Scopitone
From Wikipedia, the free encyclopedia
Scopitone is a type of jukebox featuring a 16 mm film component. It was a forerunner of music video. The Italian Cinebox/Coilorama and Color-Sonics were competing, lesser-known technologies of the time[1].
Based on technology developed during World War II[2], color 16 mm film clips with a magnetic soundtrack were designed to be shown in a specially designed jukebox. The first Scopitones were made in France around 1960: Johnny Hallyday covered Los Bravos' "Black is Black" (as "Noir c'est noir") and the "Hully Gully" was danced round the edge of a French swimming pool.

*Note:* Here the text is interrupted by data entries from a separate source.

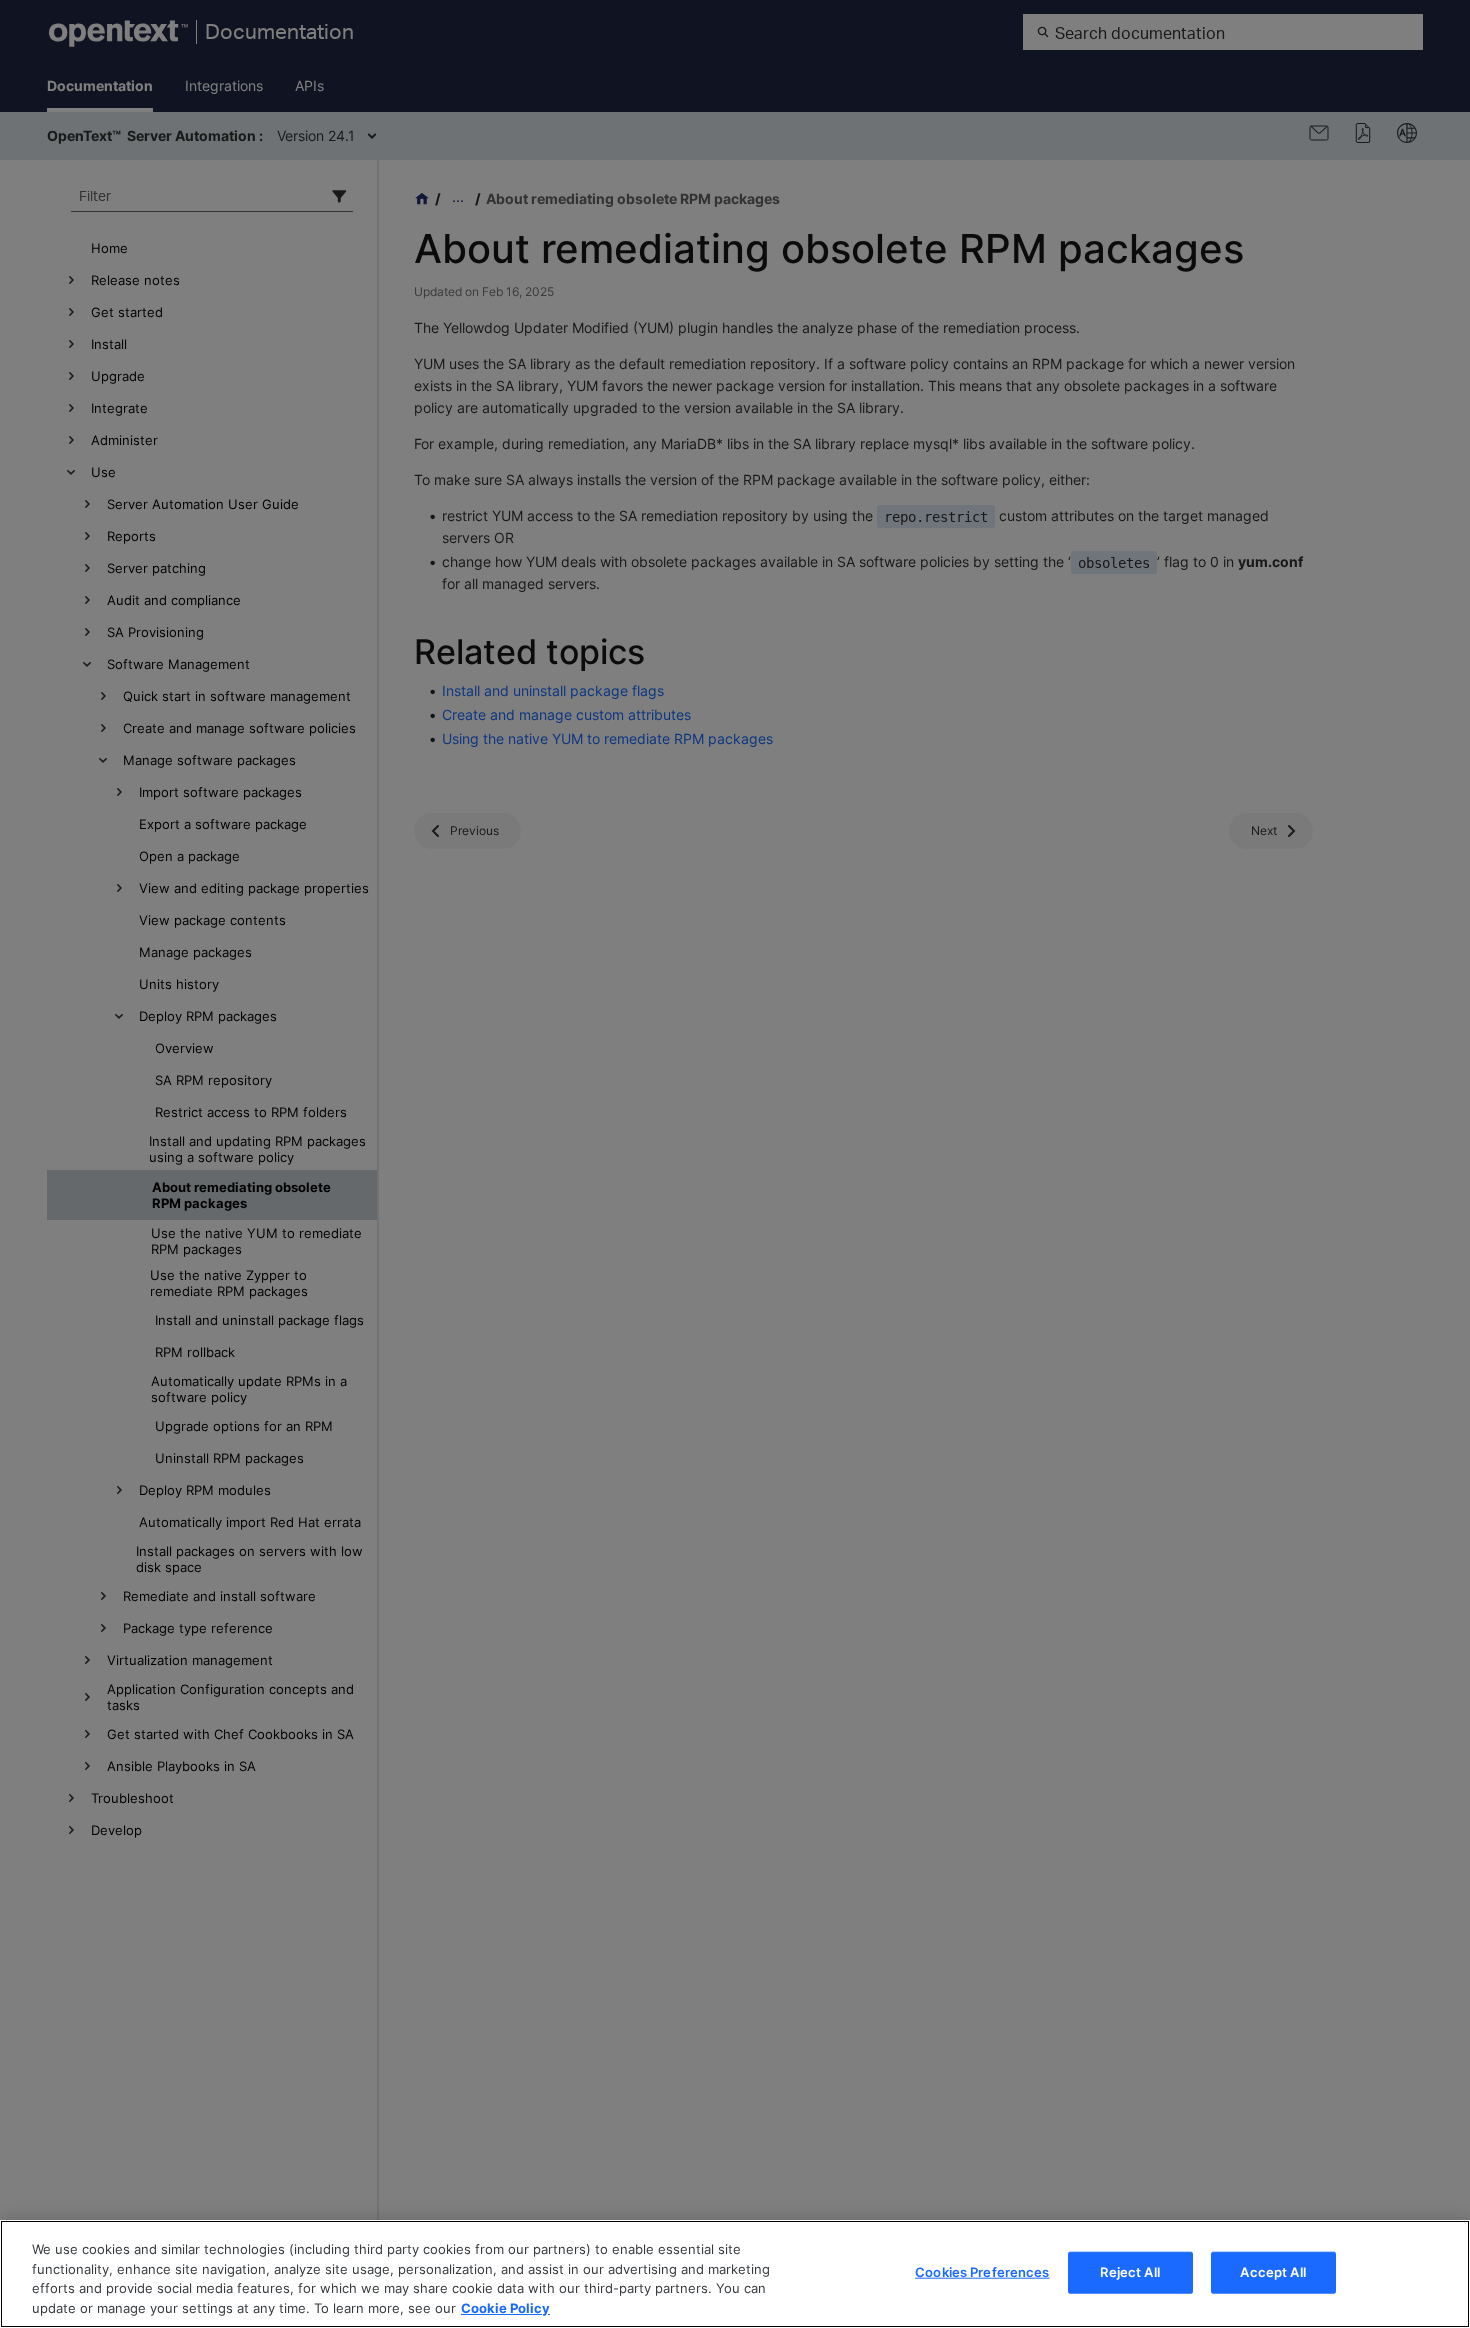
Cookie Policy (505, 2307)
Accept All (1272, 2272)
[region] (735, 2274)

A Scopitone fad soon spread to West Germany where the Kessler Sisters burst out of twin steamer trunks to sing "Quando Quando" on the dim screen that surmounted the jukebox. The fad soon spread to England. Scopitone was a draw in upscale bars and pubs. Scopitone appeared in a few New York City bars in the summer of 1964.
Several well-known acts of the 1960s appear in Scopitone films, ranging from Dick and Dee Dee (“Where Did All the Good Times Go”) to Procol Harum, who made a Scopitone of "A Whiter Shade of Pale". In another Scopitone recording Dionne Warwick lay on a white shag rug with an offstage fan urging her to sing "Walk on By". Inspired by burlesque, blonde bomshell Joi Lansing performed "Web of Love" and "The Silencer" and Julie London sang "Daddy" against a backdrop of strippers. The obvious artifice of such scenes led Susan Sontag to identify Scopitone films as "part of the canon of Camp" in her 1964 essay "Notes on 'Camp'".

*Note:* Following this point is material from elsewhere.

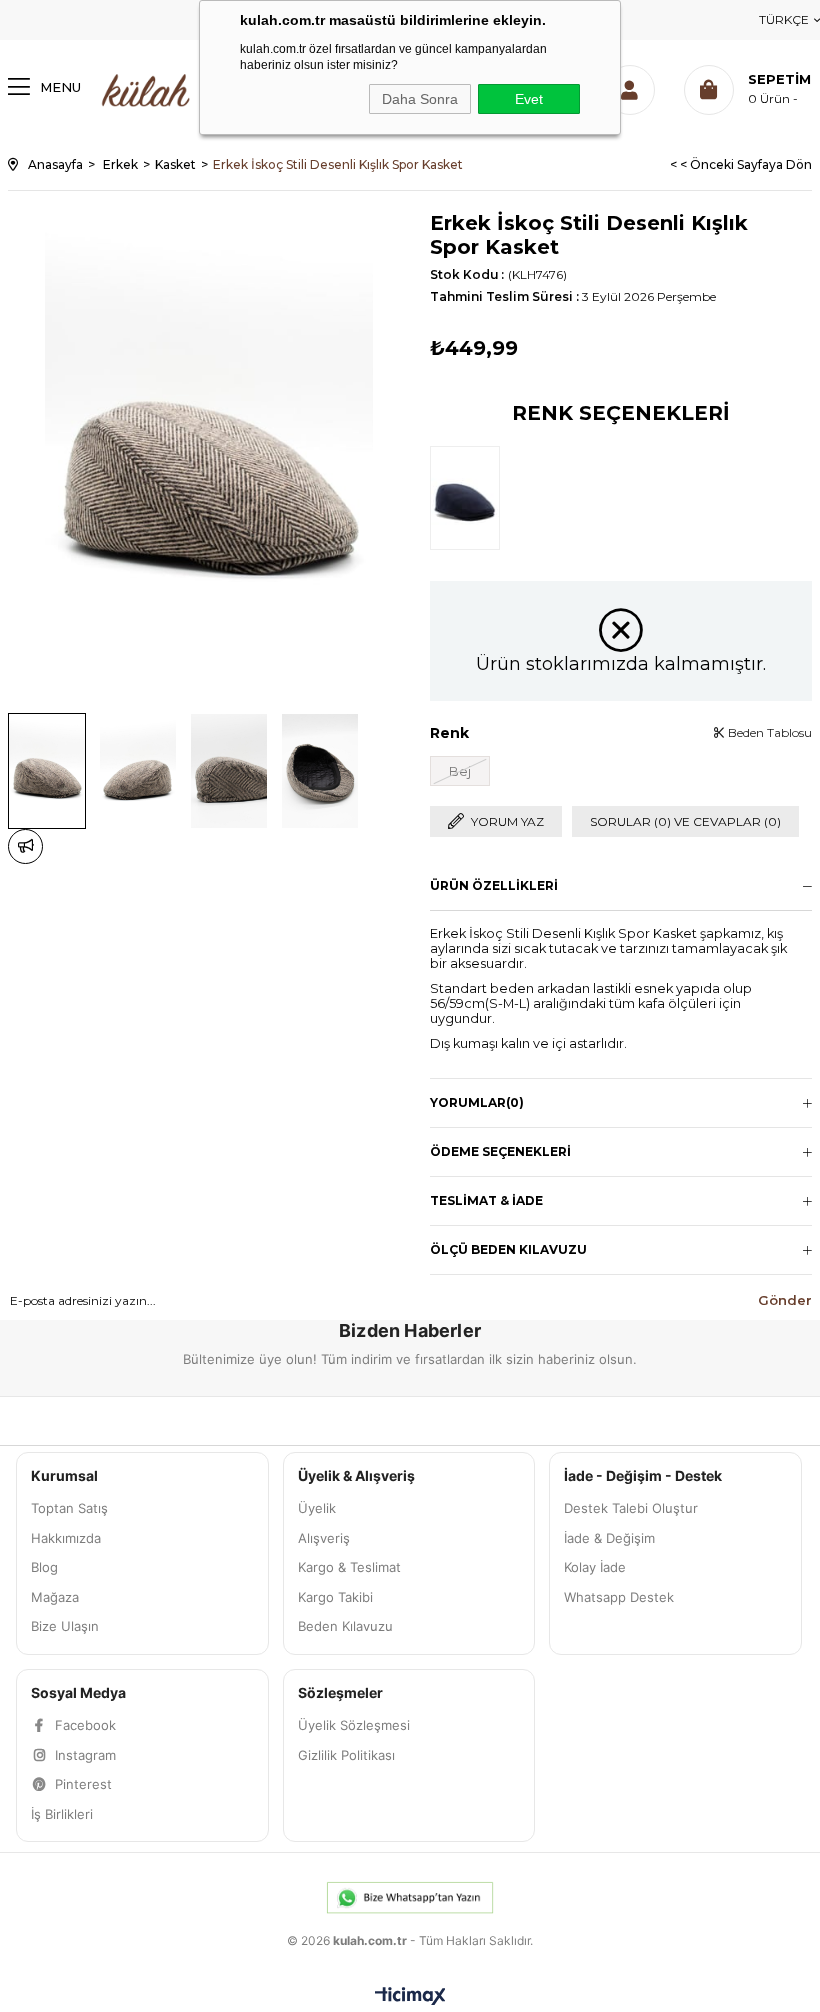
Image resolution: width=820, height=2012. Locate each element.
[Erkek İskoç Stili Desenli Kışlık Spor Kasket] (470, 496)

By the end of the 1960s, the popularity of the Scopitone had all but disappeared. The last film for a Scopitone was made at the end of 1978. As of 2006, the only public scopitone within the US is located at the Belcourt Theatre in Nashville, Tennessee[3].
The 2002 movie Punch Drunk Love prominently features imagery described as "Scopitones", but those images have nothing to do with Scopitone films or the Scopitone Jukebox.